Bereitgestellter Auszug ▸
Arthur Schnitzler an Hugo von Hofmannsthal, 23. 5. 1896

|Wien, 23. 5. 96.
Mein lieber Hugo, ich freue mich sehr dass Sie sich meiner erinnert haben u noch mehr, dass Sie bald zurückkommen. Im Juni wollen wir dann doch noch ein paar Mal zusammen sein. Und das eine Mal von den paar werde ich wohl das Stück vorlesen können. Ich habe jetzt mehr Zuversicht. Aber mit meinem ganzen Herzen bin ich doch nicht dabei. Vielleicht ist das sogar gut: vielleicht |ist es ein Fehler von vielen meiner Sachen, dass ich mit ihnen im Schreiben zu zärtlich geworden bin.
Ihren Artikel über Poesie und Leben habe ich als ein schönes Gedicht empfunden; aber es kam mir vor, als wenn Sie die Grenzen der Poesie zu eng gezogen hätten, während es doch Ihre Absicht war, sie zu erweitern. Woher eigentlich dieses sonderbare Bedürfnis kommt, über Kunst zu reden. Ich selbst fühl es manchmal, und |habe nachher immer oder oft das Gefühl etwas überflüssiges oder gar unrechtes gethan zu haben. Es kommt bestimmt nicht allein daher, dass das Theoretisiren einfach meinem Wesen nicht entspricht. Und meine Sehnsucht, ins Klare zu kommen, ist gewiss auch nicht gering. Und was Goethe, Lessing, Hebbel, was Sie und andre über Kunssagen, lese ich gern; manches beruhigt mich, indem es abschließt, andres bewegt |mich, indem es Thore aufschließt. Wir sprechen einmal darüber.

Datenauszug ▸
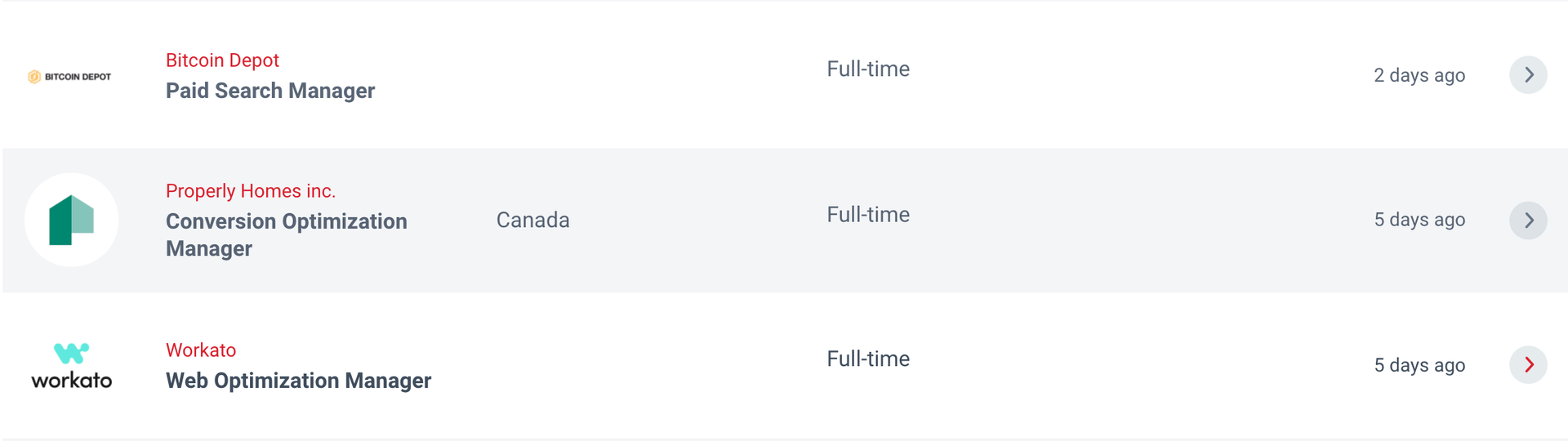This screenshot has width=1568, height=441.
Task: Click '5 days ago' in Properly Homes row
Action: (1419, 220)
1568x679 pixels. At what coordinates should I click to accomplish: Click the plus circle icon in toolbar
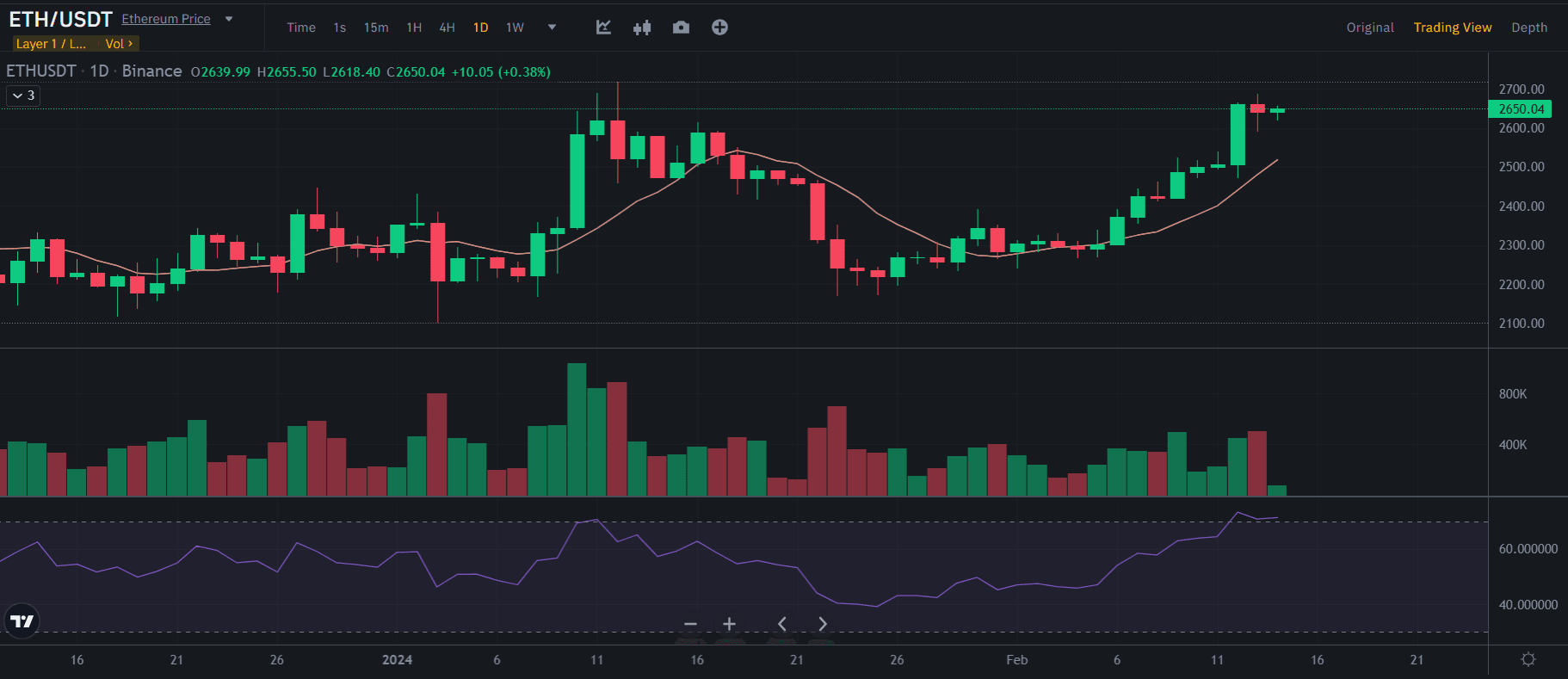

Zu bearbeitende Aufgaben ▸
1. Wie hat Schnitzler laut dem Brief an Hofmannsthal dessen Artikel über Poesie und Leben empfunden?
2. Schreiben Sie aus dem Brief an Hofmannsthal alles ab, von „Ihren Artikel über“ bis hinunter zu „Wir sprechen einmal darüber.“.

Gelöste Aufgaben ▸
1. Als ein schönes Gedicht.

2.
Ihren Artikel über Poesie und Leben habe ich als ein schönes Gedicht empfunden; aber es kam mir vor, als wenn Sie die Grenzen der Poesie zu eng gezogen hätten, während es doch Ihre Absicht war, sie zu erweitern. Woher eigentlich dieses sonderbare Bedürfnis kommt, über Kunst zu reden. Ich selbst fühl es manchmal, und |habe nachher immer oder oft das Gefühl etwas überflüssiges oder gar unrechtes gethan zu haben. Es kommt bestimmt nicht allein daher, dass das Theoretisiren einfach meinem Wesen nicht entspricht. Und meine Sehnsucht, ins Klare zu kommen, ist gewiss auch nicht gering. Und was Goethe, Lessing, Hebbel, was Sie und andre über Kunssagen, lese ich gern; manches beruhigt mich, indem es abschließt, andres bewegt |mich, indem es Thore aufschließt. Wir sprechen einmal darüber.